因为怕鬼,所以最怕遇到鬼,那年秋天的晚上,父亲外出不在家,我与母亲守着那一栋茅屋。半夜三更醒来,依稀感觉淡淡的月光被窗棂撕破碎了一地。这时一个影子站在我的床前,最初我以为是母亲,但是我便连连叫了几声都没有应答。当母亲在床上翻身时,那瞬间我的第一反应就是----遇到鬼了!我把头埋在被子里,吓得大气都不敢出。直到翌日清晨,我才怯怯地从被窝里探出头来,仍然心有余。那年我七岁。后来我将那晚的事说给父亲听,他笑我是个胆小鬼。“心正不怕影子斜,半夜不怕鬼敲门。”继而父亲把他的口头禅抛给我,我不懂。

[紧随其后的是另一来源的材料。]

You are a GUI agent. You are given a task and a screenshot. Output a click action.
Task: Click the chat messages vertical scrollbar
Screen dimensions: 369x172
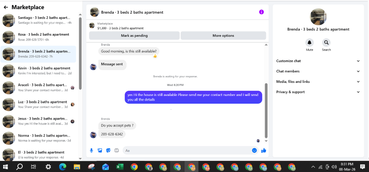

准确地说我对人生的思索起源于鬼。初中的时候我迷上了文学,在《三石生》等一大批文革题材的小说里,我发现这个世上其实还有比鬼更可怕的东西。这个发现几乎瓦解了我对鬼的那种近乎愚昧无知的恐惧。

那时候虽然还没有真实的历史可以让我们翻阅,但是那些小说告诉了我一个可怕的真相。原来在我们成长的岁月里,曾经有一个人与鬼相互混淆的年代。那是一个妖魔鬼怪主宰的世界,那里充满邪恶、暴力和杀戮,以及智者的诅咒和冤魂的嚎啕。被魔鬼的风吹过之后,人性的果子堕落、变质、腐烂、直到发出刺鼻的恶臭。被扭曲的人性如同行尸走肉,他们以人的名义行走在善良的人们中间。他们打着伟大的旗号,革文化的命,说到底其实就是革人的命,顺便革去了自己作为人原本的人性。许多明智者成为那段历史的活祭。那些在肉体与精神的折磨下死去的冤魂,我们应该以勇士的名义为他们正名,因为他们选择用死来与魔鬼抗争。哲人说,这个世界总有一些人死得太早,总有一些人死得太迟。请允许我把那一些选择适当的时机去死的人,称之为智者。我全然没有把别人的死当作一种庆典的企图。试想一想,倘若死者能给生者某些期许与觉醒,他们的死应该称得上是一种美丽的钟声。因为他们唤醒了人类麻木的人性。那个投河自尽的寡妇春梅,抑或是民国时期当红的影星胡蝶,从表面上来看这些薄命的红颜似乎死在守旧的贞洁上。其实不然,归根结底是众人的唾沫取了她们的小命。胡蝶临死前什么都没有留下,只留下四个字:“人言可畏。”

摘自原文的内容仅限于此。